08.12.2009
PME et grande distribution
Dans sa lettre 45 de novembre 2009, Aveyron Expansion nous livre quelques réflexions sur les relations entre PME et GMS. Elles font suite à la conférence organisée par l'ARIA le 09 novembre dernier. Leur intérêt ne devrait échapper à personne.
La polarisation actuelle de la distribution sur les prix de vente aux consommateurs repose à l'évidence le problème des relations de la PME aux grandes enseignes nationales. Ces dernières tétanisées par la montée en puissance du hard discount durant des dix dernières années focalisent leurs communications sur le prix, leur offre produit sur les MDD (Marques De Distributeurs) ou les premiers prix et transforment les négociations en centrale d'achat, en véritable presse citron. A titre d'exemple, 45 % des volumes du Roquefort sont commercialisés aujourd'hui sous marque de distributeur et d'une manière générale peu nombreux sont les industriels leaders d'un marché qui pourrait s'affranchir de la fabrication de MDD souvent pénalisantes en terme de marge. C'est dans ce contexte (où l'industrie agroalimentaire plutôt mieux lotie dans la crise au plan du chiffre d'affaires se mobilise pour sauver quelques points de rentabilité) que l'ARIA a organisé le 9 novembre dernier une rencontre avec Jean-Michel Marin, spécialiste du sujet, à la croisée des 2 mondes. Si la capacité à innover et l'enracinement des PME et de leurs produits sont clairement identifiés comme des points forts, la GMS (Grande et Moyenne Surface) stigmatise souvent un défaut de stratégie ou de compréhension de sa propre stratégie de distributeur ainsi que les problématiques de taille critique qui créent un déséquilibre manifeste dans la relation commerciale. Le consultant en appelle aux démarches collectives pourvoyeuses d'une lisibilité de l'offre et de citer l'exemple du label « produit en Bretagne » largement soutenu il est vrai par Leclerc.

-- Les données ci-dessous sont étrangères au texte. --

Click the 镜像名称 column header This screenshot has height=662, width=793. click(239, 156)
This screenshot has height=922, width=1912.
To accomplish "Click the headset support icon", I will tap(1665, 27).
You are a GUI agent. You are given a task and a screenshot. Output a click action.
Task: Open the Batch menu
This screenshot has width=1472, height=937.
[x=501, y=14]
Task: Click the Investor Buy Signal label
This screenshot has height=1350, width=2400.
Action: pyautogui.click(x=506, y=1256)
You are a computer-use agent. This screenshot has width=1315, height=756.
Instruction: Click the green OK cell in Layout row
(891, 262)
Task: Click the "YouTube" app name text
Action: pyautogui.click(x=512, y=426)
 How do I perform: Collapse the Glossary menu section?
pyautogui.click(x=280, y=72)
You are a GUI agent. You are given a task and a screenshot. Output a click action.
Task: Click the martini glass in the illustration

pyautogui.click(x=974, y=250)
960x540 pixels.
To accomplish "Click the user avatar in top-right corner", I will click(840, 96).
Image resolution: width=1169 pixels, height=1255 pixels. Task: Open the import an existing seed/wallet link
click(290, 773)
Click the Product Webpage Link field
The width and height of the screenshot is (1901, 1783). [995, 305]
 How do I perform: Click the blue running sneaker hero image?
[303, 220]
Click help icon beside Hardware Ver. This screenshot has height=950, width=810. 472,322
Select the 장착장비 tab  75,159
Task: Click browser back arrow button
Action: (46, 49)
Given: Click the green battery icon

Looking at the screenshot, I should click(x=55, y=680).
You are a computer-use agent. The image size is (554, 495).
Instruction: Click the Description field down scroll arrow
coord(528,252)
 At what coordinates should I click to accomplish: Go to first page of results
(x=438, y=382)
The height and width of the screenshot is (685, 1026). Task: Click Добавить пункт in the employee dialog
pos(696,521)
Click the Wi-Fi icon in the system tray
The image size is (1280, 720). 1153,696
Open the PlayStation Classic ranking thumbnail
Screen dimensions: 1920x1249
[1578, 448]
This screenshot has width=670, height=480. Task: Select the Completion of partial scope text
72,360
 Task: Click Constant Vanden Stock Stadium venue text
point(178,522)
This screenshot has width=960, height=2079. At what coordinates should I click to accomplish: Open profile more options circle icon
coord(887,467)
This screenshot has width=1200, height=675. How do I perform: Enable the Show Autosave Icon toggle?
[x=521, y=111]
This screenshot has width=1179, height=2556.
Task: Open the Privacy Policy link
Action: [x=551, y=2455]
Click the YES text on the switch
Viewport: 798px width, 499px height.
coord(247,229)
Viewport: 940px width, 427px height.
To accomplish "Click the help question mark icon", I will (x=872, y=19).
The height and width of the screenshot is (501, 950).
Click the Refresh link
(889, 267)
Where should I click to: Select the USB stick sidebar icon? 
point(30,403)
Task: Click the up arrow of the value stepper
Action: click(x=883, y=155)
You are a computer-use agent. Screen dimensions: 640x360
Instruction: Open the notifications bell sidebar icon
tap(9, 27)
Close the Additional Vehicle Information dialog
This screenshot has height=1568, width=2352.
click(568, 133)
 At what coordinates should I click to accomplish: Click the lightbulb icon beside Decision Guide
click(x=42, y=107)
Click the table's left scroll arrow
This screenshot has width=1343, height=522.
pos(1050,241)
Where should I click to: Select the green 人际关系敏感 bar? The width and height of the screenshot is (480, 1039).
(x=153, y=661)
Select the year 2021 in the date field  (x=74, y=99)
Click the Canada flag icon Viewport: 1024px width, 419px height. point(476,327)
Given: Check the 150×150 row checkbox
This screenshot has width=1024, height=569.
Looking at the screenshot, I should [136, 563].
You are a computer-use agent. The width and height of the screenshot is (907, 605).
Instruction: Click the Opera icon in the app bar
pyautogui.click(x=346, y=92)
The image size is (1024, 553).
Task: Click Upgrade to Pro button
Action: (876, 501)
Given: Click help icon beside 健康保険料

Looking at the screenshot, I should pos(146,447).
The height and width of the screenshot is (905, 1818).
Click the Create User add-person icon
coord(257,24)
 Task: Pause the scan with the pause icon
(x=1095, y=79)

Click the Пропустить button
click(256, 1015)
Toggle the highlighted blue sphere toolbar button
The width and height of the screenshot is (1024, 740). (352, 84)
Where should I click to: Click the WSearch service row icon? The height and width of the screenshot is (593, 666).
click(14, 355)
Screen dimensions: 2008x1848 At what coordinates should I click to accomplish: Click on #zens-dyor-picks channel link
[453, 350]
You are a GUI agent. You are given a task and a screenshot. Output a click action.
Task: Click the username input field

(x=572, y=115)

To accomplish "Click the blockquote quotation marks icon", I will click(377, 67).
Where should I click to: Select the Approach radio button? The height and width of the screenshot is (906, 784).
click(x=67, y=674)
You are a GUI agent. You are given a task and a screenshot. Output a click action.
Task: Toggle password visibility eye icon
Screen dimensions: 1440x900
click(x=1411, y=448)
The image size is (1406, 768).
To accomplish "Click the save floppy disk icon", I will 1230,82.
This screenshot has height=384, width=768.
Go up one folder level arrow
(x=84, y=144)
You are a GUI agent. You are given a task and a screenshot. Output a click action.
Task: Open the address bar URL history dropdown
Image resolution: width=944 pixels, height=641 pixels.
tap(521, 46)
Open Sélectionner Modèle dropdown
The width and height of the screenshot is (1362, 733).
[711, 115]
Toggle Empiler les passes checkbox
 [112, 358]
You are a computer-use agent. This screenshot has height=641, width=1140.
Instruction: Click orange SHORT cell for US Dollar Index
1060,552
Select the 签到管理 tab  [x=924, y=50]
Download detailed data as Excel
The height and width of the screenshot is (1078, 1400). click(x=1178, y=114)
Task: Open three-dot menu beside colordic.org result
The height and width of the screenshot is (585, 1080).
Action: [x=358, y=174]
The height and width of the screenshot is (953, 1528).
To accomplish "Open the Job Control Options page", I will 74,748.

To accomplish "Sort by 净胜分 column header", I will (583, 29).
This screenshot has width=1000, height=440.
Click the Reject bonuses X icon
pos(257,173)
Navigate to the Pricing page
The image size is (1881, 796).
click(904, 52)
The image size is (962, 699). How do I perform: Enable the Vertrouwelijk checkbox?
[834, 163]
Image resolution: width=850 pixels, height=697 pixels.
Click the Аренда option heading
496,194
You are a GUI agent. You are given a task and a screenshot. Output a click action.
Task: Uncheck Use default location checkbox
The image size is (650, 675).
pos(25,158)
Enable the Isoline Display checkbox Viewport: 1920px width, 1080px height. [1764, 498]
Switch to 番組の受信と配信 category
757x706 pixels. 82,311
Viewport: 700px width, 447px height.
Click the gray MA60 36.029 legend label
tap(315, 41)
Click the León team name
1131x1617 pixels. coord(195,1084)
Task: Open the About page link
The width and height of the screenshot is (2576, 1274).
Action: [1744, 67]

Une enquête auprès d'un échantillon national de consommateurs a par ailleurs révélé une sur-mobilisation du consommateur sur le critère de l'origine d'un produit agricole lors d'un acte d'achat (51%) juste derrière le critère prix (54%) ! L'immense majorité se dit par ailleurs intéressée par des produits de saison de proximité ou naturels.
Le maître mot faisant figure de rempart aux marques distributeurs et au 1er prix étant bien entendu la différenciation dans toutes ses composantes, depuis l'innovation produit jusqu'au développement de nouveaux formats et packagings.
Ceci étant posé, l'option MDD reste toujours possible pour peu que l'on tranche clairement entre une stratégie industrielle axée sur les volumes et une stratégie axée sur la valeur de la marque. Une fois séduite par le faible coût marketing et l'engouement du consommateur pour les MDD (70% se disent prêts à en acheter), la PME devra toutefois bien mesurer tous les risques, notamment les contraintes en terme d'exigence qualité, de construction de l'offre, de tarification, de respect des délais, engagements souvent difficilement supportables pour des structures courtes. Elle devra enfin mesurer le risque lié à une dépendance économique, à une enseigne. Quels que soient le domaine, la taille, le profil de l'entreprise, l'objectif demeure d'assurer sa pérennité et en la matière choisir clairement entre une culture du volume et une culture de la valeur semble être la clé.